Stranger in my Ass-Chapter 278
Maxwell’s POV
"She’s at the beach house you got back for us," Mr. Hopton added. "She went there to have some alone time. To clear her head."
Hope surged through me so powerfully I felt dizzy.
"Thank you," I breathed. "Thank you so much. I promise I won’t mess this up. I promise..."
"Listen to me, Maxwell." Mr. Hopton’s voice was firm, with an undercurrent of fatherly warning that made me straighten up. "I’m trusting you with my daughter’s location. Don’t make me regret it."
"I won’t..."
"I’m not finished." He leaned forward, his eyes boring into mine with an intensity that reminded me he was still a father who would protect his child at any cost. "You hurt her again, you manipulate her, you play any more of your games, and I don’t care how much money you have or how powerful your family is. You’ll have me to answer to. Understood?"
I nodded vigorously. "Yes, sir. I understand. I won’t hurt her. Never again."
Mrs. Hopton stood and walked to a small desk in the corner, pulling out a piece of paper and writing something down.
She handed it to me.
The address.
"Make this right, Maxwell," she said softly, and there was something almost pleading in her voice. "I hate seeing my daughter like this. So sad and confused and hurt. I need my cheerful Olivia back."

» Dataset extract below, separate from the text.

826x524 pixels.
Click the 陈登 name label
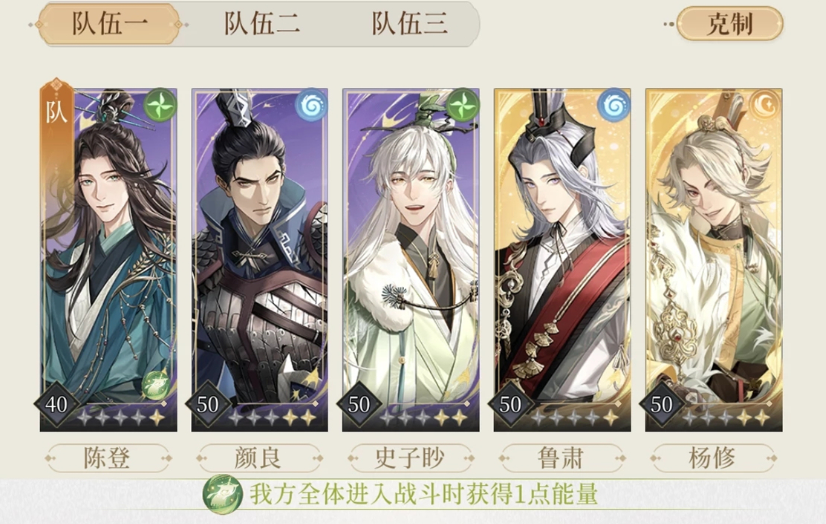tap(107, 458)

"I’ll bring her back," I promised, holding the paper like it was the most precious thing in the world. "I swear to you both, I’ll make this right."

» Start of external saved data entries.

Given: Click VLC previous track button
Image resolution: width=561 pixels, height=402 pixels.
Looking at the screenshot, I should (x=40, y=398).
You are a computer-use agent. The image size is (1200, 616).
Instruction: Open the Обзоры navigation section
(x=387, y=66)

Mr. Hopton stood, and for a moment I thought he might throw me out despite having given me the address.
Instead, he extended his hand.
I shook it, and his grip was firm and strong and carried a warning all its own.
"Don’t let us down, son," he said.
"I won’t," I promised.
And this time, I meant it.
******
Olivia’s POV
The beach house was exactly as I remembered it from the scattered fragments of childhood memories that had survived the accident.
White clapboard siding. Blue shutters. A wraparound porch with a swing that creaked gently in the ocean breeze. The smell of salt air and pine and something indefinably nostalgic that made my chest ache.
I stood on the porch for a long moment after I arrived, just breathing it in, letting the peaceful isolation wash over me.
This was what I needed. Space. Quiet. Time to think without Maxwell’s presence overwhelming me, without Kira’s well-meaning concern, without my parents’ worried looks.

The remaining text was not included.